* WHAT IS EXPECTED:
Each line of the data must be set down again without a single difference.

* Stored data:
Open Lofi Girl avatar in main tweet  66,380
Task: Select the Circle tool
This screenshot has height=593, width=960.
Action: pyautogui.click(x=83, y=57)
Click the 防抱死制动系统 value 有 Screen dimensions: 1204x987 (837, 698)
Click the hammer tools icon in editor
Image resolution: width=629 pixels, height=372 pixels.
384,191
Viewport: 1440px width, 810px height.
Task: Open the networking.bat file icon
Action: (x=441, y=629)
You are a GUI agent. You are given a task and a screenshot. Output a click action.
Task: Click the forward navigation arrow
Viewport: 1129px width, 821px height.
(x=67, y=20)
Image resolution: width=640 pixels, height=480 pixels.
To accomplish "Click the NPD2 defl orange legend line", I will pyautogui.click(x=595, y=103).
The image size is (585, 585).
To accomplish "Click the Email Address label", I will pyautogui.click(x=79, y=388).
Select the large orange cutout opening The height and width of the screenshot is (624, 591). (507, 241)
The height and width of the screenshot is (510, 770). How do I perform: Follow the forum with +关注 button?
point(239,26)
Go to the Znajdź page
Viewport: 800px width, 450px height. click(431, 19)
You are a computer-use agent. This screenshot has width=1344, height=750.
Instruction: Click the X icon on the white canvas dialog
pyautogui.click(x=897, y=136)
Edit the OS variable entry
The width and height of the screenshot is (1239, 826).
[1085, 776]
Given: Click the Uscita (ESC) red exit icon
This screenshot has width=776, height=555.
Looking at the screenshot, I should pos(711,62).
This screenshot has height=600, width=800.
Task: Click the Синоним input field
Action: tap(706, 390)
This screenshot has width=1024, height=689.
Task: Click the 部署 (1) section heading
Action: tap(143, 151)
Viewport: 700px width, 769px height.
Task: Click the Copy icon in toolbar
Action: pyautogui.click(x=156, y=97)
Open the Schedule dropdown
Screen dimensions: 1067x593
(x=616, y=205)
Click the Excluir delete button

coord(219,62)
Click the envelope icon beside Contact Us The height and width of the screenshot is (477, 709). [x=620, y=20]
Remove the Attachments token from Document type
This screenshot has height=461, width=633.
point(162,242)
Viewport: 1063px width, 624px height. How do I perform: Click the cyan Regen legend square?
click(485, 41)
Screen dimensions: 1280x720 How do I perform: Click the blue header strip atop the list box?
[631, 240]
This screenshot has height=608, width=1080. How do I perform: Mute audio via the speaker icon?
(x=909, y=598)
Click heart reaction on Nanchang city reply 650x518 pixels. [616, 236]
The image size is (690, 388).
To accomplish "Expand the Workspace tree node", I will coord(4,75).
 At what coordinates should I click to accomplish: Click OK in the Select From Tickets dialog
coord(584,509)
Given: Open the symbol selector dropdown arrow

* ANSWER TO THIS TASK:
Open Lofi Girl avatar in main tweet  66,380
Task: Select the Circle tool
This screenshot has height=593, width=960.
Action: pyautogui.click(x=83, y=57)
Click the 防抱死制动系统 value 有 Screen dimensions: 1204x987 (837, 698)
Click the hammer tools icon in editor
Image resolution: width=629 pixels, height=372 pixels.
384,191
Viewport: 1440px width, 810px height.
Task: Open the networking.bat file icon
Action: (x=441, y=629)
You are a GUI agent. You are given a task and a screenshot. Output a click action.
Task: Click the forward navigation arrow
Viewport: 1129px width, 821px height.
(x=67, y=20)
Image resolution: width=640 pixels, height=480 pixels.
To accomplish "Click the NPD2 defl orange legend line", I will pyautogui.click(x=595, y=103).
The image size is (585, 585).
To accomplish "Click the Email Address label", I will pyautogui.click(x=79, y=388).
Select the large orange cutout opening The height and width of the screenshot is (624, 591). (507, 241)
The height and width of the screenshot is (510, 770). How do I perform: Follow the forum with +关注 button?
point(239,26)
Go to the Znajdź page
Viewport: 800px width, 450px height. click(431, 19)
You are a computer-use agent. This screenshot has width=1344, height=750.
Instruction: Click the X icon on the white canvas dialog
pyautogui.click(x=897, y=136)
Edit the OS variable entry
The width and height of the screenshot is (1239, 826).
[1085, 776]
Given: Click the Uscita (ESC) red exit icon
This screenshot has width=776, height=555.
Looking at the screenshot, I should pos(711,62).
This screenshot has height=600, width=800.
Task: Click the Синоним input field
Action: tap(706, 390)
This screenshot has width=1024, height=689.
Task: Click the 部署 (1) section heading
Action: tap(143, 151)
Viewport: 700px width, 769px height.
Task: Click the Copy icon in toolbar
Action: pyautogui.click(x=156, y=97)
Open the Schedule dropdown
Screen dimensions: 1067x593
(x=616, y=205)
Click the Excluir delete button

coord(219,62)
Click the envelope icon beside Contact Us The height and width of the screenshot is (477, 709). [x=620, y=20]
Remove the Attachments token from Document type
This screenshot has height=461, width=633.
point(162,242)
Viewport: 1063px width, 624px height. How do I perform: Click the cyan Regen legend square?
click(485, 41)
Screen dimensions: 1280x720 How do I perform: Click the blue header strip atop the list box?
[631, 240]
This screenshot has height=608, width=1080. How do I perform: Mute audio via the speaker icon?
(x=909, y=598)
Click heart reaction on Nanchang city reply 650x518 pixels. [616, 236]
The image size is (690, 388).
To accomplish "Expand the Workspace tree node", I will coord(4,75).
 At what coordinates should I click to accomplish: Click OK in the Select From Tickets dialog
coord(584,509)
Given: Open the symbol selector dropdown arrow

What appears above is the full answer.